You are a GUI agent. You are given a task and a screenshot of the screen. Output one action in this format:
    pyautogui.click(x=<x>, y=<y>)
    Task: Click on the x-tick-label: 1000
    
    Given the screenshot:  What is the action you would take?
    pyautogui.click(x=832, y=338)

* * *

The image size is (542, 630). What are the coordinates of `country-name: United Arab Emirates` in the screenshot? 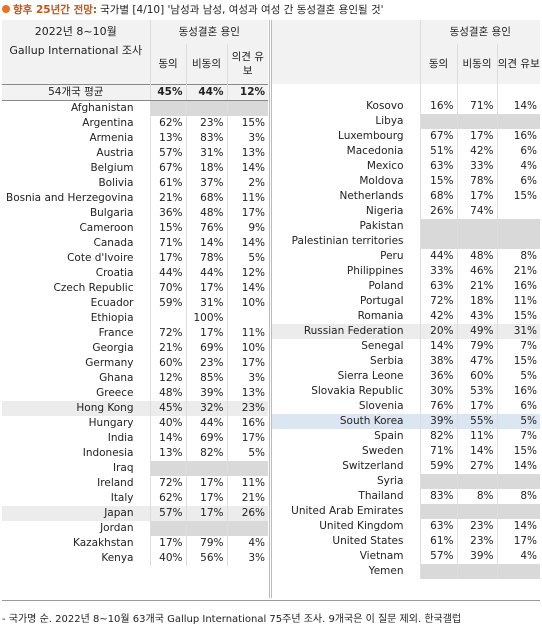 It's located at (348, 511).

Directive
Please rewrite the lines of the records from the line containing "You are a GUI" up to and including the line containing "you would take?" as a numbered list, leaving out any blank lines.

Answer area
1. You are a GUI agent. You are given a task and a screenshot of the screen. Output one action in this format:
2.     pyautogui.click(x=<x>, y=<y>)
3.     Task: Click on the x-tick-label: 1000
4.     Given the screenshot:  What is the action you would take?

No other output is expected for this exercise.